Can you be grateful and reject a gift?
Transcript of video:
Can you be grateful and still reject the gift? That was the conversation that we had today in In My Black Feelings and baby let me tell you that it got a little bit warm, heated if you will, but not too warm and not too heated because you know we engage in discourse not disrespect!
Consider who is this gift for.
Is this gift for you? The gift giver? Because your ego is involved and you just want to give what you want to gice or is the gift about the person who’s supposed to receive it? Meaning that you would have taken the time, the thought, the effort, the energy to be able to consider:
What does this person want? What does this person like? What is within my budget? What can I give them that they’ve asked for?Because if it's about you give them what you want to give them, if it's about them, then you want to make sure that you're matching what you already know.

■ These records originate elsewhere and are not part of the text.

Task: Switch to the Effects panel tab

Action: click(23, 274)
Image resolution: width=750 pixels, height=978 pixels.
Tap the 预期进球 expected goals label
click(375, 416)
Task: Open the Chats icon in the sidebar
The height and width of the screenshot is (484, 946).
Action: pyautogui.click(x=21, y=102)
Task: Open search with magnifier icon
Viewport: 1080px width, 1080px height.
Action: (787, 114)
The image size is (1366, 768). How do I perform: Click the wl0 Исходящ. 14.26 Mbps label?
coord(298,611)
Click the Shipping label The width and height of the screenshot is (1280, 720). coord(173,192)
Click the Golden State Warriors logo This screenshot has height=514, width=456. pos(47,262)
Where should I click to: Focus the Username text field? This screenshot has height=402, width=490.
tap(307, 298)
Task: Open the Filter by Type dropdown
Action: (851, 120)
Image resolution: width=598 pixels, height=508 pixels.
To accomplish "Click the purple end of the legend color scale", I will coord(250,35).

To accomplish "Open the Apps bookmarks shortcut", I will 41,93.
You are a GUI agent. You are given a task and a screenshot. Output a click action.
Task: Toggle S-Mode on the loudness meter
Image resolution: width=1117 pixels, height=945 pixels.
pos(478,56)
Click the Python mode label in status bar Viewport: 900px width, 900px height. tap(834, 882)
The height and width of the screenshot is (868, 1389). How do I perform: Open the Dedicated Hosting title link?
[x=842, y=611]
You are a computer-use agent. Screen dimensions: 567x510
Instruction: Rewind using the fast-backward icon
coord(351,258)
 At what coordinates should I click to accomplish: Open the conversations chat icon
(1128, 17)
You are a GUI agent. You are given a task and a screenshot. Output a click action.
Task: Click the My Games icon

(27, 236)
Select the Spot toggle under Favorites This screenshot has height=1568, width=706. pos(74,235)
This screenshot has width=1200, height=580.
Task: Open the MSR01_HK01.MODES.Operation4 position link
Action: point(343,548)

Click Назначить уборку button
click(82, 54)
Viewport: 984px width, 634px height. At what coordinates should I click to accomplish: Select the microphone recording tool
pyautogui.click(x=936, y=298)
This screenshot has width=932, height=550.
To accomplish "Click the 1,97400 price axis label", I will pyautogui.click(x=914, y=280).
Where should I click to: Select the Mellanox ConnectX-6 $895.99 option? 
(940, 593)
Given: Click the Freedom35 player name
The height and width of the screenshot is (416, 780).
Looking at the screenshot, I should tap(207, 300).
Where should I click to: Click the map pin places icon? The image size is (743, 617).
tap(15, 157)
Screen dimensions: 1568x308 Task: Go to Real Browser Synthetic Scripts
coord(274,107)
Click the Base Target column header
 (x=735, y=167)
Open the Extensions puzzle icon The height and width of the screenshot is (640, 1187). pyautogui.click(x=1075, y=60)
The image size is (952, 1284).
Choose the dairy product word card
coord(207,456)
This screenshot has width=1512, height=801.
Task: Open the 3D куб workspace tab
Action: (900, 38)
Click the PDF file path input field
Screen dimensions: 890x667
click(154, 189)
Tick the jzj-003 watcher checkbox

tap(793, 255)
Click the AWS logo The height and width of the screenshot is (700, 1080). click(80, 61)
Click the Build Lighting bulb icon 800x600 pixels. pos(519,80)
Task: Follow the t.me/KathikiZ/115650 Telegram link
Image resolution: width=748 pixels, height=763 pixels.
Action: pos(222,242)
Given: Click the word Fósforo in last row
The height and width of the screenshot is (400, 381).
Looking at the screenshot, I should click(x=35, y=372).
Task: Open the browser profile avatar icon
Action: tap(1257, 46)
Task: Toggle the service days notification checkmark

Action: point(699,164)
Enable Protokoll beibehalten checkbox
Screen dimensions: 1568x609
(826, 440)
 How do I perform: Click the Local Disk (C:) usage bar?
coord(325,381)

2. Using your voice is actually a skill.
When you use your voice, you are able to not only tell somebody that you don’t like something but you can also be grateful! You can be grateful for someone’s effort, for their thought, for their will to do this thing and still speak truth to power by telling them,” Hey the thing that you gave me or the thing that I received is not something that really fits me and it’s not something that I like.”
Consequences….
Ultimately there are consequences to teaching children and then reinforcing it with adults to simply accept the things that they are given. One of those things is that they are less discerning and less able to give consent because we have taught them to simply take whatever they are given from whoever gives it, whenever they give it and however they give it. If that’s not what you’re trying to teach then what we’re also needing to do is go ahead and check that ego! Put it to the side sweetheart.